Friday, May 23, 2014

Daily life in Kampala

Often these posts are about travels and adventures rather than the day to day clinical rounds. Some of you asked for another wee peek into a typical day and some of the people who make life so rich, unexpected and challenging.
The traffic in Kampala gets worse and worse but if you get up before dawn, arm yourself with a large mug of spicy Indian tea and leave as the sun is just rising you can almost keep your sanity. The beauty of a soft red sun rising above the busy morning activity and the smart youngsters on the way to school makes getting up early worth it (almost). The small team office fills up as one by one everyone arrives though as it is rainy

season they can be delayed. For the past few years we have been privileged to have UK volunteers working with us and they add to so much to our great MPCU team. Anna has just left but Eilidh and Gurs are with us right now and have joined me on the early start. Each day our priority is the patients and families we support on wards throughout the Mulago site. Last year we saw more than 600 patients and their families and many many more were also supported through the volunteer and link nurse programmes. Today Mulago is as busy as ever but has got some smart new beds, mattresses and even hand sanitiser containers (not always full but a good step forward). The nurses look smart in their uniforms and red belts and seem to keep going even when the number of patients seems overwhelming. Let's visit some wards together. Here is a young girl from the west of the country who has had very traumatic events in her childhood and now has an unusual type of cancer and is receiving chemotherapy. Her parents are with her constantly to do all of her personal care and at least she is sleeping quietly today. We can now go and see a young man of 23 who has been diagnosed with liver cancer that is very uncommon in the UK but sadly common here. It is associated with hepatitis B and

perhaps one day vaccination can stop this cycle of infection, inflammation and cancer. Today we need to speak with him and his family and break the news about how far the disease has progressed. At least his pain is well controlled today with the help of oral morphine that is presently in good supply. Our next patient has several problems that are linked; stage 4 HIV/AIDS which drops the immunity and leaves people vulnerable to other problems such as the advanced TB he is being treated for and now a kind of cancer, Kaposi sarcoma. We have some  colleagues with us today who are going to be pioneers of palliative care in their Francophone countries; Tunisia, Senegal, DRC and Benin. Chedly from Tunisia has never seen a patient with KS which shows the huge difference in this continent of Africa. They are adding a whole new dimension for the round and stretching my rusty French language skills. Come with us too and see a young girl that has advanced heart disease (called endomyocardial fibrosis) that is fairly common here but very rare in the UK. She has responded to treatment overnight but remains very ill. We have suggested to her mother that we ask for Hospice Africa Uganda to help with her care at home and the mother claps her hands. Why? She is also a patient at Hospice and knows how much care and love they will offer. Still sad for this lovely family but glad Octivia from Hospice is on our round today as she is several times a week. Lastly we prepare to lead a clinical meeting, called the grand round, to talk about difficult conversations at the end of life to help our colleagues think about how to handle these situations and to explore the ethical issues   involved.  We are going to tell the story of a courageous little girl we looked after recently who agreed to let us share her words. She was very ill with advanced lung fibrosis and had many questions. Am I going to be OK? Why do other children get better and go home but not me? She also got
very frightened at night and asked 'Is Satan coming to get me?' 'Can you help me go to a church?' She was too unwell to go to church but we listened to her fears, supported her family, prescribed some medication to help her breathing and then suggested we brought church to her thanks to our great volunteers. They came with songs, stories, a radio, some ice cream, a children's bible and prayers. Holistic care in action. It was also encouraging to see how many came to the teaching session and were willing to explore and learn how to respond to these very important questions. It underscores how much our colleagues appreciate palliative care and are willing to develop their own skills with enthusiasm and compassion.
● ● ●
• **Problem**:
Answer these questions about the post on daily life in Kampala:
1. How many patients did the team see last year?
2. Which country is Chedly from?
3. What is the name of the advanced heart disease the young girl has?

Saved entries
● ● ●
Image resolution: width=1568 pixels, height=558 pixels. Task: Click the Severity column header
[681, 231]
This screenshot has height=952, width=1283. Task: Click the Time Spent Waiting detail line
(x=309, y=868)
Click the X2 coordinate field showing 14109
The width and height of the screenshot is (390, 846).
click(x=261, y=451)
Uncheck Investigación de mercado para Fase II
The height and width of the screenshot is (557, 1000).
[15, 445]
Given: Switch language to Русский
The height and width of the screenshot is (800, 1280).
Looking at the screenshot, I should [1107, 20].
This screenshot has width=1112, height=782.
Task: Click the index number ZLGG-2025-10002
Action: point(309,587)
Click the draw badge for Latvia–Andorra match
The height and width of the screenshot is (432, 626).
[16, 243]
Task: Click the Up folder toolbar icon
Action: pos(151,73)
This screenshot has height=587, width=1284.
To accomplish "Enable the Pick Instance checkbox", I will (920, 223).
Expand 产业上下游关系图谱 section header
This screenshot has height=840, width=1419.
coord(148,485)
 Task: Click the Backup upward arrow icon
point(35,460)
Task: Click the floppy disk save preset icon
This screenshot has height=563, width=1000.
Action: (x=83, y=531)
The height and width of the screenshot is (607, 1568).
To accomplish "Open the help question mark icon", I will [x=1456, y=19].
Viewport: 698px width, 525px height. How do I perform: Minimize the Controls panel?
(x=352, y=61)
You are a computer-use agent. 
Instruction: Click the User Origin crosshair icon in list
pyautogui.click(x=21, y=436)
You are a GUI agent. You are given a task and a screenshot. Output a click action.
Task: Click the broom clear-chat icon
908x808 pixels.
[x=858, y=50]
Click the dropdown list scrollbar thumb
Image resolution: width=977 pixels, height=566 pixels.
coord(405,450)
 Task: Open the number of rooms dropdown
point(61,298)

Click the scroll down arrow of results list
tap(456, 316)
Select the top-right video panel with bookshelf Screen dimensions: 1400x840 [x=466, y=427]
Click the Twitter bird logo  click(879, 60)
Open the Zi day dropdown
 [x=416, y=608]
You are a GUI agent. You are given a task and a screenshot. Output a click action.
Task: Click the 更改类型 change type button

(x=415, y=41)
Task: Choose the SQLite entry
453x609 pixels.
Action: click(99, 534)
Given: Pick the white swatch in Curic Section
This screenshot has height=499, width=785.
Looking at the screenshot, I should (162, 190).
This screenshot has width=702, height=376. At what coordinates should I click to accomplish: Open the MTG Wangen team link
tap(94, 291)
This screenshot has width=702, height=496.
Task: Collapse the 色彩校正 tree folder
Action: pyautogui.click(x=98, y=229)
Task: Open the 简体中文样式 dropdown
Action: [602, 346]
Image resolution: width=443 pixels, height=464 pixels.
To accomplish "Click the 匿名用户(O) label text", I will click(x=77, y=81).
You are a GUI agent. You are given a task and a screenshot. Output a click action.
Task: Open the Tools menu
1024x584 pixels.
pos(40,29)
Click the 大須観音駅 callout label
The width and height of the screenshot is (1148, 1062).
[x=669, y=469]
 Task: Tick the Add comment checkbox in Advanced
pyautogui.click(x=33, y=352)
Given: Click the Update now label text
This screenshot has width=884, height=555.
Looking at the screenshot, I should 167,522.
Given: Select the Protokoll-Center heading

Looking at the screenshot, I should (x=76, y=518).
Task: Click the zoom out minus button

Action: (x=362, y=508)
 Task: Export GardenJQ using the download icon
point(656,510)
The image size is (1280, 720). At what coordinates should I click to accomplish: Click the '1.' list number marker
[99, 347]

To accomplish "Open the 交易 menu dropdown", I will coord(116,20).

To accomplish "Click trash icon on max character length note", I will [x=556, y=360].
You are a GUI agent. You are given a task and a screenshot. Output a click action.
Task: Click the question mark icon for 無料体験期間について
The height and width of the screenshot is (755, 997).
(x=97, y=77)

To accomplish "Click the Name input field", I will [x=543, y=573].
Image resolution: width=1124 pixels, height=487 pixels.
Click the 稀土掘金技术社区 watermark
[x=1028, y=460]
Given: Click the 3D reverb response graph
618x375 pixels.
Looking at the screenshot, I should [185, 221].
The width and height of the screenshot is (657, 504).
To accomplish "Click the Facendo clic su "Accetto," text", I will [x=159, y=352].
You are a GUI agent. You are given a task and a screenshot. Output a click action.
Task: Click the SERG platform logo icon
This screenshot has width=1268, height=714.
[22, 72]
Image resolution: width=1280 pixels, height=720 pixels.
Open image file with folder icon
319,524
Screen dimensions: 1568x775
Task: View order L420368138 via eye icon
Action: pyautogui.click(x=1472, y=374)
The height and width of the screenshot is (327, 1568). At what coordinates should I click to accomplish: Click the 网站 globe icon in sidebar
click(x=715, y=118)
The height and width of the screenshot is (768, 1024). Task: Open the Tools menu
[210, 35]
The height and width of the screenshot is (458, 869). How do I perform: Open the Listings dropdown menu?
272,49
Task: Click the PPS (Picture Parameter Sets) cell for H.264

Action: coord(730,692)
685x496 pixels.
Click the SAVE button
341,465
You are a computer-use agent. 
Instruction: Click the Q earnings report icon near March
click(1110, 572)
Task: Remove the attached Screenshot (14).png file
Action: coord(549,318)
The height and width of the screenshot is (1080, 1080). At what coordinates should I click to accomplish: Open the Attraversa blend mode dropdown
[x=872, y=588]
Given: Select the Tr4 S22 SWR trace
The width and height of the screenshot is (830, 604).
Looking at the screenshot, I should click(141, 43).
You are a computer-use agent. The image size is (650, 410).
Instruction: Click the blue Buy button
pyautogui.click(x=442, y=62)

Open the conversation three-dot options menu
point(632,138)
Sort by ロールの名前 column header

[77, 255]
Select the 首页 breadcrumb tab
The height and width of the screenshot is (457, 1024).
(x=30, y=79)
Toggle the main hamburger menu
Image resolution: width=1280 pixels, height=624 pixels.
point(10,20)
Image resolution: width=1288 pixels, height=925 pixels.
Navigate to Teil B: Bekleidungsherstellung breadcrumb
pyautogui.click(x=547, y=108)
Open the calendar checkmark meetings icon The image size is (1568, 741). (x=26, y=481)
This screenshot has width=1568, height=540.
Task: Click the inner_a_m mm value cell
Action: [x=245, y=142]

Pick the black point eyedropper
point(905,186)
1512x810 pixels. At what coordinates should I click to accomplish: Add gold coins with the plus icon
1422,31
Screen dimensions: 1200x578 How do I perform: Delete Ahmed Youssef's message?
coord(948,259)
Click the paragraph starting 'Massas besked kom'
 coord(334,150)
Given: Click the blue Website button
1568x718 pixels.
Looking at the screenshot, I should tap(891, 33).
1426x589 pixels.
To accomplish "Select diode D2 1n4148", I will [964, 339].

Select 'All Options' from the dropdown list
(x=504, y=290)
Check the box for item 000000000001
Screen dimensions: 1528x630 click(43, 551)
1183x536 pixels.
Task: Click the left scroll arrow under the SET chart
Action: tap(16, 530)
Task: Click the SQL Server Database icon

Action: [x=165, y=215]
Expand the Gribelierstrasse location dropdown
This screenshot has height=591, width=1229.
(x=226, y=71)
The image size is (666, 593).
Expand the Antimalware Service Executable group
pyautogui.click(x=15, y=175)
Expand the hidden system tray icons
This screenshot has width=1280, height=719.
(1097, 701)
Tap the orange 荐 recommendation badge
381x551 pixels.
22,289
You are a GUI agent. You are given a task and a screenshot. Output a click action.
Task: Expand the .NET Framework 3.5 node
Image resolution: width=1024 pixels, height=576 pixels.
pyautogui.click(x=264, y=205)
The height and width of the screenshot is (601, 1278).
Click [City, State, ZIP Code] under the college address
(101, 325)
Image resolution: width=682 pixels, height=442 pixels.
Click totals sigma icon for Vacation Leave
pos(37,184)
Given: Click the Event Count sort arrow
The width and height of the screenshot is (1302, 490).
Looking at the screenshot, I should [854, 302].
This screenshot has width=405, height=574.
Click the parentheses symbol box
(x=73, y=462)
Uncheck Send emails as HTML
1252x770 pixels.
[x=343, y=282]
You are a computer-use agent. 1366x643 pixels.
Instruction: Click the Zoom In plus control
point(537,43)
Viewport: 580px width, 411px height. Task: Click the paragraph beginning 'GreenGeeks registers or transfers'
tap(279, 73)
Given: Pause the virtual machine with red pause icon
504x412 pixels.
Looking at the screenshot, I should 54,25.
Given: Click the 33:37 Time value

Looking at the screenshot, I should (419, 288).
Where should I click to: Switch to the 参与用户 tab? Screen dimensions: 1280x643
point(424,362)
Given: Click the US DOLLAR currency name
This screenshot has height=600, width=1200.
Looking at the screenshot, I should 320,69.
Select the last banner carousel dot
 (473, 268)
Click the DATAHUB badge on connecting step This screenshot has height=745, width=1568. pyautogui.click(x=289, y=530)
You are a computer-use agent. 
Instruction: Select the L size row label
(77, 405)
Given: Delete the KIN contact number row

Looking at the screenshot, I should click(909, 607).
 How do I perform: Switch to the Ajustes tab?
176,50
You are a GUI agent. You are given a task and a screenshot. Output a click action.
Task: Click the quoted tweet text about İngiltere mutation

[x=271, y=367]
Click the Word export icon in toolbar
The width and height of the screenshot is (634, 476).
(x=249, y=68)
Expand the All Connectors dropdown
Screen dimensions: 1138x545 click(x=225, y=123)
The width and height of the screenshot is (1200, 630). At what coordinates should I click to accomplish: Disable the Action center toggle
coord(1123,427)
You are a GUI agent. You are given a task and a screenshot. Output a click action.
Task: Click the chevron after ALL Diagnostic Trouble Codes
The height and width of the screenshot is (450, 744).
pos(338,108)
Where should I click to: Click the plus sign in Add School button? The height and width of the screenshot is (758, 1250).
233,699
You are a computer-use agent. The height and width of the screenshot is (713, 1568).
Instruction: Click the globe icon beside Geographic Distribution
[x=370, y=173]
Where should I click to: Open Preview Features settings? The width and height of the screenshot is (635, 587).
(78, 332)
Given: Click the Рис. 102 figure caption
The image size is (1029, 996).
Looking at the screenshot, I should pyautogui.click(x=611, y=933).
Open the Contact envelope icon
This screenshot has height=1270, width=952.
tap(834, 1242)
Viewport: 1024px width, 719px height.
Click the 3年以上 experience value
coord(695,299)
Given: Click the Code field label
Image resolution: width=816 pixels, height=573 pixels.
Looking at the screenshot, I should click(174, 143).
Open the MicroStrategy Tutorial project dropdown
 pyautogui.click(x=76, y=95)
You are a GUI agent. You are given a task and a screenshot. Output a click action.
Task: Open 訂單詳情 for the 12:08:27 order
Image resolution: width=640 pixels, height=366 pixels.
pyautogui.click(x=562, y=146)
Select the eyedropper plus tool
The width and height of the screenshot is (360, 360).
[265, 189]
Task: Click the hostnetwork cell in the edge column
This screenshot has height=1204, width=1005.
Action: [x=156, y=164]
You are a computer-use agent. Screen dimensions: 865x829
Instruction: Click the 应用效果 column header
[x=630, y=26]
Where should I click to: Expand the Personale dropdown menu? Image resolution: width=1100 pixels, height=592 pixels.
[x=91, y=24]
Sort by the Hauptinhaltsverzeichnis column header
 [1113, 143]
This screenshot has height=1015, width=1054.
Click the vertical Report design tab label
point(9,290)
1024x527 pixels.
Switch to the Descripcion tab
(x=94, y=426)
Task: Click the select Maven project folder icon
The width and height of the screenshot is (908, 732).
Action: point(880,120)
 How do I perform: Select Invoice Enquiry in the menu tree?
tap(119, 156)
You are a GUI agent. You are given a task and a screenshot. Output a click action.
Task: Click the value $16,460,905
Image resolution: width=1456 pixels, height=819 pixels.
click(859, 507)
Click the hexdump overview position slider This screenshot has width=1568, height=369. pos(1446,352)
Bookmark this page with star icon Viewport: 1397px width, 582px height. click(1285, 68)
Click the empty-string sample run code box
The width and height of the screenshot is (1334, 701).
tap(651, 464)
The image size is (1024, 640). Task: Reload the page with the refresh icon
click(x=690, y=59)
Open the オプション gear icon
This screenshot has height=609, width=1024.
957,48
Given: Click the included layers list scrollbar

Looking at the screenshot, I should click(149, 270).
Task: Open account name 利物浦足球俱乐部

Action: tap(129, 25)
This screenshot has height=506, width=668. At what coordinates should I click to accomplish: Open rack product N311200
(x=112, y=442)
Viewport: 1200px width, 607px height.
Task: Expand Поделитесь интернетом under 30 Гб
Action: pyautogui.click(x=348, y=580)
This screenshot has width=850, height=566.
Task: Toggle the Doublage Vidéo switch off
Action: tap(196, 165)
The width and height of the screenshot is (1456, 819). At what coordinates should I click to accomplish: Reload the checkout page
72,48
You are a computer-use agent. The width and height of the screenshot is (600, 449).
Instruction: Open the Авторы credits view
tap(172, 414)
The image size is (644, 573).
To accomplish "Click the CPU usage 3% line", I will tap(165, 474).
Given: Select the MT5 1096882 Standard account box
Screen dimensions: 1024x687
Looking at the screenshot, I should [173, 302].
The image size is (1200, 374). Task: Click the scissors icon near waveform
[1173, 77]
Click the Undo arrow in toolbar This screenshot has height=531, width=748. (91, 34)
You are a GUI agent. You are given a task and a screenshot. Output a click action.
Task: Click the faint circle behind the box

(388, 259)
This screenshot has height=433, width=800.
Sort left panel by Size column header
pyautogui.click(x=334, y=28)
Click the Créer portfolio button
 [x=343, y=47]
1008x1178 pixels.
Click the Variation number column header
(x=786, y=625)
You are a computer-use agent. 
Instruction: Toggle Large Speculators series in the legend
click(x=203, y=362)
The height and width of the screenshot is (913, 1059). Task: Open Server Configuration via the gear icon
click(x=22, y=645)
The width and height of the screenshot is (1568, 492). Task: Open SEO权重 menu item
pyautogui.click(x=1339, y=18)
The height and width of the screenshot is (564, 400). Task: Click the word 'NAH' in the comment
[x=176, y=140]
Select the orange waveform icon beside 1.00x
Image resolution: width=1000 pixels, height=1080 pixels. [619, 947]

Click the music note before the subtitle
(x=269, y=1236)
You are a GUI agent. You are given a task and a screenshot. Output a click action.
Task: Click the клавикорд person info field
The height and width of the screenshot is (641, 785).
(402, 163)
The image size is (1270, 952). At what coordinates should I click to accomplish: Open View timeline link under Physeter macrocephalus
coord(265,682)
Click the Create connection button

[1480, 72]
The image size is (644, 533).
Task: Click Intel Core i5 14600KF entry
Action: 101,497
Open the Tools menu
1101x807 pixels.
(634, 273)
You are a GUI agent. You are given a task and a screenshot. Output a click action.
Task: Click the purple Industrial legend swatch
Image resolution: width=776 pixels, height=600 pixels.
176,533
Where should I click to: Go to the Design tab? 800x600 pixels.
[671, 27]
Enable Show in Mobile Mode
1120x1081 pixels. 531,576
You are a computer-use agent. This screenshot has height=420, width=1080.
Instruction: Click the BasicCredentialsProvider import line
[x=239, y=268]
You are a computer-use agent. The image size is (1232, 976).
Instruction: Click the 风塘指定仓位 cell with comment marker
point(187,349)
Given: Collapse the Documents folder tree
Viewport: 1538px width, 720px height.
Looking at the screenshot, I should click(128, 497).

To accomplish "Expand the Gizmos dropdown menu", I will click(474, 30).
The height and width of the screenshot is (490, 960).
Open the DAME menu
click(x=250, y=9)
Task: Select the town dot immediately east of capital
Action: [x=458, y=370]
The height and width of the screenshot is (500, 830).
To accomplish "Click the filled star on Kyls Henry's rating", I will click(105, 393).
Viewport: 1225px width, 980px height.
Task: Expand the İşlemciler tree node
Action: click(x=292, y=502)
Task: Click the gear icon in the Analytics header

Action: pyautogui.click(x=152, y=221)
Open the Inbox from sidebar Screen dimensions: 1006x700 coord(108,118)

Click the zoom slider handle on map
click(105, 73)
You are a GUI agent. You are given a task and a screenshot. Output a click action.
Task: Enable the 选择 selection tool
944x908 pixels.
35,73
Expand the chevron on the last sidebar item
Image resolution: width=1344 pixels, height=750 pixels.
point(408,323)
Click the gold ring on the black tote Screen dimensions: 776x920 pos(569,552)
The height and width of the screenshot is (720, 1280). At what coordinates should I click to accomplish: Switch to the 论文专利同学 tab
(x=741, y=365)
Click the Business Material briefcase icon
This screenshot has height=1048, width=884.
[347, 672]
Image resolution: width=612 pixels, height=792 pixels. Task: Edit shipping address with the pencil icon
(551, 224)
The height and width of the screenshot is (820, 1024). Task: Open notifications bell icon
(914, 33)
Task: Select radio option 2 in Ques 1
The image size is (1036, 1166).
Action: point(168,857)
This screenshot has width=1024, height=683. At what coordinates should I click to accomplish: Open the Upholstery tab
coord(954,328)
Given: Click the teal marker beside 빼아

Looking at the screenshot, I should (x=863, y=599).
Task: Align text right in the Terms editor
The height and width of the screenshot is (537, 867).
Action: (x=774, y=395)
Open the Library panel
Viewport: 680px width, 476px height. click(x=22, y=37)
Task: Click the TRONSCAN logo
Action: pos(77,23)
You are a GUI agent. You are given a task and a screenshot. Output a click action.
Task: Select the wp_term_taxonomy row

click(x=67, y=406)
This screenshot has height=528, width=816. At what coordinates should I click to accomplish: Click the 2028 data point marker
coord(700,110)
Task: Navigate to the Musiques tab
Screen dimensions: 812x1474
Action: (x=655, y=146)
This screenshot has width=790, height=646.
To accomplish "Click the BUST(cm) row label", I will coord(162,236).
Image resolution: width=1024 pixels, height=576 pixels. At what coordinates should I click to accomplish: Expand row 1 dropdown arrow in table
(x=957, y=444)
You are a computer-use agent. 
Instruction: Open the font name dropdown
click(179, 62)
● ● ●
• **Task solution**:
1. More than 600 patients and their families.
2. Tunisia.
3. Endomyocardial fibrosis.